Christine Lagarde : Janet, tu ne peux pas savoir à quel point je suis heureuse de te voir nommée à ce poste ! Pour des raisons politiques, malgré tout ce que tu as fait pour la reprise américaine, Trump ne t’a pas reconduite à la Fed. Mais te voilà la première femme patronne du Trésor : il y a une justice!

Janet Yellen : Pour toi aussi Christine : tu es à la BCE ! Les femmes avancent, les femmes démocrates plus encore.
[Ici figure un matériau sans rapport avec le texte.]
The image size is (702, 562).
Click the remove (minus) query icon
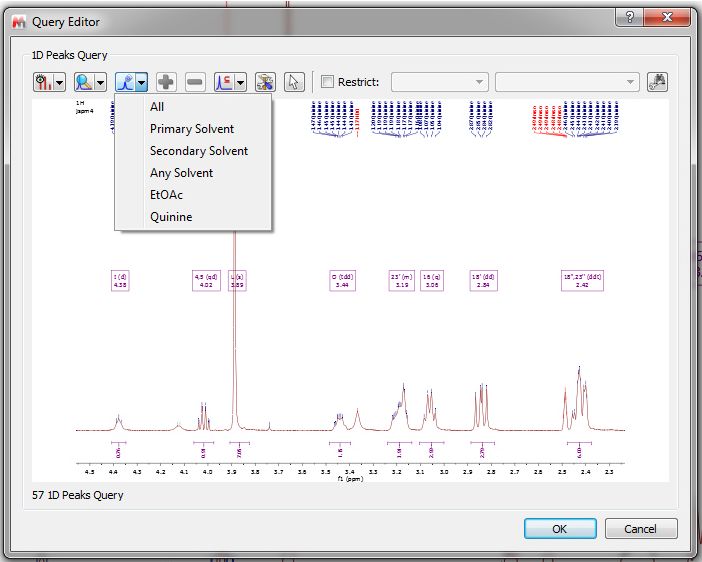click(x=195, y=82)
Nous allons joindre nos forces !

 

CL : Mais quel travail ! Ici, la reprise est lente et inégale, entre sud et nord. L’Italie m’inquiète, avec sa croissance faible, son état surendetté et ses banques malades à marier. Je suis là pour avoir 2% d’inflation, mon seul objectif, et j’ai -0,3% aujourd’hui et 1,3%… au loin ! Donc il faut que je garde les taux bas longtemps encore, que j’achète encore des bons des trésors italien, espagnol et français, même si ce Jens Weidmann, patron de la Banque Centrale Allemande, y est toujours opposé, tandis que les Hongrois et les Polonais bloquent les milliards de crédits pour l’Italie et l’Espagne, et même pour eux, parce qu’ils ne supportent pas qu’on s’inquiète de leurs dérives illibérales !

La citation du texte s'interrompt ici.